Non-robustness of parametric statistics Why is parametric test considered to be non-robust ?
Or, why is parametric test not considered to be robust?
 A: 
Why is parametric test considered to be non-robust ? Or, why is parametric test not considered to be robust?

Strictly speaking, for this to apply you'd have to say which parametric tests and which kind of robustness you're looking at (robustness of what - level? power? -- and against what kind of departures from assumptions?)
As a generalization, it really isn't true; some parametric tests are quite robust.
Certainly some parametric tests really aren't robust - at least against some things.
The classic example is the F-test for normal variances, which is definitely not level-robust to deviations from normality.

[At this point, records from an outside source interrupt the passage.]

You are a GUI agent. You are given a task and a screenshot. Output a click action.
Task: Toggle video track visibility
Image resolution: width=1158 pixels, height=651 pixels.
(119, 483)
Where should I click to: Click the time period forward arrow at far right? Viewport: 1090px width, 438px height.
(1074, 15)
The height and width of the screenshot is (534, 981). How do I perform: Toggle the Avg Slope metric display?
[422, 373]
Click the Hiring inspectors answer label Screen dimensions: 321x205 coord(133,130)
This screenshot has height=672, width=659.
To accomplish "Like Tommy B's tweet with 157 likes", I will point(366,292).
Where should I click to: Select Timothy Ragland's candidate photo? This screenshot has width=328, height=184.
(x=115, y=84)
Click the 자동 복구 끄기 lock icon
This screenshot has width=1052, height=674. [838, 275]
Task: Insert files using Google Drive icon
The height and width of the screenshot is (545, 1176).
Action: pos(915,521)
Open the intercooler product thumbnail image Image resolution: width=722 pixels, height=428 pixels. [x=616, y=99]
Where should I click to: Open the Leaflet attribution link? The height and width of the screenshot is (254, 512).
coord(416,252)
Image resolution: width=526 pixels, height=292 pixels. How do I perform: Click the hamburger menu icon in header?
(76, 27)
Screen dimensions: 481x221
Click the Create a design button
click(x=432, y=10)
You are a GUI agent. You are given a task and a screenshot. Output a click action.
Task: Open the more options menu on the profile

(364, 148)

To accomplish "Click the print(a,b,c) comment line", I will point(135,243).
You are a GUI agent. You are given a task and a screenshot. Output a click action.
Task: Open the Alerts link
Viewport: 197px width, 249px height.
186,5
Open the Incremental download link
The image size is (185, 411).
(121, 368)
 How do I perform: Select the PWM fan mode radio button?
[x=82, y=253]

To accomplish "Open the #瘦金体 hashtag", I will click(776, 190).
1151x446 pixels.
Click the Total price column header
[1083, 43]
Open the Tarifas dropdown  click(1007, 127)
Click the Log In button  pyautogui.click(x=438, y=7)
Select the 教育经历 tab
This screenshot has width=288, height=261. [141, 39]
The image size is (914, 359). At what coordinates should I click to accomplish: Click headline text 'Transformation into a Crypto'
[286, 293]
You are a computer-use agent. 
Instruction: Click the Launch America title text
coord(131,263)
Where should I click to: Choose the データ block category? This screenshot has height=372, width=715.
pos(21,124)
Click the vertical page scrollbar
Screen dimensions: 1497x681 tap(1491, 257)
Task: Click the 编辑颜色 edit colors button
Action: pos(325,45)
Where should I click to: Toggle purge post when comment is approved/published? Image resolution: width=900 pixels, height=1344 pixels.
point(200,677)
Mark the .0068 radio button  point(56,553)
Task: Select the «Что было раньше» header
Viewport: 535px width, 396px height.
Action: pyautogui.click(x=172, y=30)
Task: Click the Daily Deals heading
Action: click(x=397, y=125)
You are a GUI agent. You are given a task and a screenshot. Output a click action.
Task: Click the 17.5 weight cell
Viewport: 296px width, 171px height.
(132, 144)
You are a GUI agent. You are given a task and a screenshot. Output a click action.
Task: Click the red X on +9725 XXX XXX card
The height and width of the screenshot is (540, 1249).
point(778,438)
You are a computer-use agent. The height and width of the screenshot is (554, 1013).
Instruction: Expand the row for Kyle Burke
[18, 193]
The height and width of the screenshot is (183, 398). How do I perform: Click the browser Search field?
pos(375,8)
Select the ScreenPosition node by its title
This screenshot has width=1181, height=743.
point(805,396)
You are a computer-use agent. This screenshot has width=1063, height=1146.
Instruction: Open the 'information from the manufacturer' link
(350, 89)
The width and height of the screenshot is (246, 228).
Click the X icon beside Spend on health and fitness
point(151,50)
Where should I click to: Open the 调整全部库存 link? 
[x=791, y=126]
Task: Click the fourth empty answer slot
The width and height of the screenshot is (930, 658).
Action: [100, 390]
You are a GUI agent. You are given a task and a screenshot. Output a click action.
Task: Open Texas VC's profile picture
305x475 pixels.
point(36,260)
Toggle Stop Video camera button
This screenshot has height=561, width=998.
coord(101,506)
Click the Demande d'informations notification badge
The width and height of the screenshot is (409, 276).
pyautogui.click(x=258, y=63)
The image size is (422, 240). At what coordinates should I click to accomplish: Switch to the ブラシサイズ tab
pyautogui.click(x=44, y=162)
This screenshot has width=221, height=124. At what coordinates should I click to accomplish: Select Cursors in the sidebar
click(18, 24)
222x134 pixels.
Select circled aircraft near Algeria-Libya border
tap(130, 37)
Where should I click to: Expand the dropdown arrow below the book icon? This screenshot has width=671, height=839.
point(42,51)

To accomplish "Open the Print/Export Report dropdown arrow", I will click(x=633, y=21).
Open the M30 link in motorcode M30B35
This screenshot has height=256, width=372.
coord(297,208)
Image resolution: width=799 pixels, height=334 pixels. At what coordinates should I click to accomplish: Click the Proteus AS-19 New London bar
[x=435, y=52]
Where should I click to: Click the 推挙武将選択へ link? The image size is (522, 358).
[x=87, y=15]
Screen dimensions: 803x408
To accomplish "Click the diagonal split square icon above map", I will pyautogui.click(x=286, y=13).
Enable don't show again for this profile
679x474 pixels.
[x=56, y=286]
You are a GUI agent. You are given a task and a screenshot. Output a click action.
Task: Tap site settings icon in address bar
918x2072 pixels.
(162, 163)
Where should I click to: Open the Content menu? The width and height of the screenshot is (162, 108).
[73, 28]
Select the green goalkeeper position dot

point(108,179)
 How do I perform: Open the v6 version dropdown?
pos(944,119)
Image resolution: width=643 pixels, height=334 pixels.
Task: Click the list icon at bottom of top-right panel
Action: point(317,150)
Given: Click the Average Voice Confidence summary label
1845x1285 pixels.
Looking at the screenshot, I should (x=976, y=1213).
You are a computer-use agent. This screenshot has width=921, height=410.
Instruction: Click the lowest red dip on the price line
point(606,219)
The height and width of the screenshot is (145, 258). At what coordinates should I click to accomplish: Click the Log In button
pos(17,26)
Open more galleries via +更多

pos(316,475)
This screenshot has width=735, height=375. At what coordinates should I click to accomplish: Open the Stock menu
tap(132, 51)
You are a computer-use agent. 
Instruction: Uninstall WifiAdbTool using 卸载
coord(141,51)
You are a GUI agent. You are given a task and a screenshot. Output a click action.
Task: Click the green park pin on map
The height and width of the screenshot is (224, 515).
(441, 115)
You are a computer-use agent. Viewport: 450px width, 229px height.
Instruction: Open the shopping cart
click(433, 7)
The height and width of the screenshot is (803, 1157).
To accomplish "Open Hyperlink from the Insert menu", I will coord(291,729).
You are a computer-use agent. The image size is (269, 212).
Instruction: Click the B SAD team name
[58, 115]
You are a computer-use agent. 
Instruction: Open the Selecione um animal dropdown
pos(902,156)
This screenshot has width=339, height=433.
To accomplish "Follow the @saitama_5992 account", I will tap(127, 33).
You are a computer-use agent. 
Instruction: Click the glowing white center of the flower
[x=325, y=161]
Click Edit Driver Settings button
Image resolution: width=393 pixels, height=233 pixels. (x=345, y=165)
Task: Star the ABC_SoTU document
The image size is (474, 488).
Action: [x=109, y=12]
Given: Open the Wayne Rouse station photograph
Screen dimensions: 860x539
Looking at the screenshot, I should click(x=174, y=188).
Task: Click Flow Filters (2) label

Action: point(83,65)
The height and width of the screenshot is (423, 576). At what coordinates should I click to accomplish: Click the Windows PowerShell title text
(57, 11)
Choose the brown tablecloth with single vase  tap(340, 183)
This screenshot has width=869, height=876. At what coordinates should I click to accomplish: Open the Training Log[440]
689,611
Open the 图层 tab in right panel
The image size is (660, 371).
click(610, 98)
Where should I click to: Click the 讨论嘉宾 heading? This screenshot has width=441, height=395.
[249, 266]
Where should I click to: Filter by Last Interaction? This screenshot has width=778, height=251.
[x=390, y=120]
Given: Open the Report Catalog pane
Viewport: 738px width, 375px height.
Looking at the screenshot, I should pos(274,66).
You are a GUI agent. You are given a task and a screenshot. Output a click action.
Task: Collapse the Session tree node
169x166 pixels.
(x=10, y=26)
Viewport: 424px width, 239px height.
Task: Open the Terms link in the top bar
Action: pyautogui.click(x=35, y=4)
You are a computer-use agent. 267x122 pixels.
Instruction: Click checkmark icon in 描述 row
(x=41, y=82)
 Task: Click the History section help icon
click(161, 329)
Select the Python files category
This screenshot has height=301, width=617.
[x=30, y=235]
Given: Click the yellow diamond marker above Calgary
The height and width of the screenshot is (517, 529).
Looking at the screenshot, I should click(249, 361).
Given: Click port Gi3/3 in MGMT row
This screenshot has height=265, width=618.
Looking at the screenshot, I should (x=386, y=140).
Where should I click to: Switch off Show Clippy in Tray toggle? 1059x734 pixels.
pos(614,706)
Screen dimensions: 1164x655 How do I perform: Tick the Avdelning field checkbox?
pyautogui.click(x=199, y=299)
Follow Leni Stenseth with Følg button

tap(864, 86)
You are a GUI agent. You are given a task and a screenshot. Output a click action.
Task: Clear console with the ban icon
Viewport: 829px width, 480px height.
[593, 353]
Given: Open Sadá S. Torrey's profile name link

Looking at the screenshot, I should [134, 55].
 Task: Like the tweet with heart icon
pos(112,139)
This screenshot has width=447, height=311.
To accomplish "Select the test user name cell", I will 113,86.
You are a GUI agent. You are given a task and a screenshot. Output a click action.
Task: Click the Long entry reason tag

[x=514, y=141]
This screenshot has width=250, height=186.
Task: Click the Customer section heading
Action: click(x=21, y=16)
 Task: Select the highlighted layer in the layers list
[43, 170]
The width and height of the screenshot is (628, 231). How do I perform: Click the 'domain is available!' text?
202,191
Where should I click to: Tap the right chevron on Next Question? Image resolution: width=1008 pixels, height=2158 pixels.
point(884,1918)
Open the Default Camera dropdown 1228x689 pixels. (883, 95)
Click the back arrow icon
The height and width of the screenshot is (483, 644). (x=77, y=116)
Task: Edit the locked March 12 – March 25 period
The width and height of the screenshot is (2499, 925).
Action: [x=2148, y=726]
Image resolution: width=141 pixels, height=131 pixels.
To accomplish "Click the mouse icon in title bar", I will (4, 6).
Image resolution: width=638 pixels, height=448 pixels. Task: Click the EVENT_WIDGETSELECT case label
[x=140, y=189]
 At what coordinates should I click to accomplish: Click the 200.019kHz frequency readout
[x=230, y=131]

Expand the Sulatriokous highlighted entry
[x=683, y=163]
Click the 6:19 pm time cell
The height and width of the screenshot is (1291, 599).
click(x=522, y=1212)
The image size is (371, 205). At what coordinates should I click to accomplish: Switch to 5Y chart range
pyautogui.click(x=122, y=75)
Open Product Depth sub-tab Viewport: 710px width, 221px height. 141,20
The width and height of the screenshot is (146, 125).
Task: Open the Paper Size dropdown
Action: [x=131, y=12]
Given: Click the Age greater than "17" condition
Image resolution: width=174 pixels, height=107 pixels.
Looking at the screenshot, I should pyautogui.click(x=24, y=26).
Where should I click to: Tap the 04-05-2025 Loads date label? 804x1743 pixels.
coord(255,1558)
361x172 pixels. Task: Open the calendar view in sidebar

But consider, for example, a two-sample parametric test for location in the logistic distribution (let's say we're dealing with a likelihood ratio test). It's pretty robust to departures from the parametric distributional assumptions; it can deal with lighter or heavier tails reasonably well - it's at least reasonably level-robust, especially against smooth, symmetric, equal-variance departures from the assumptions.
The t-test does fairly well for moderate departures from normality; however, it's not so (level-)robust to departures from equal variance unless sample sizes are equal or quite close to it. However the Welch test (which is still parametric) is reasonably robust against departures from equal variance and moderate departures from normality.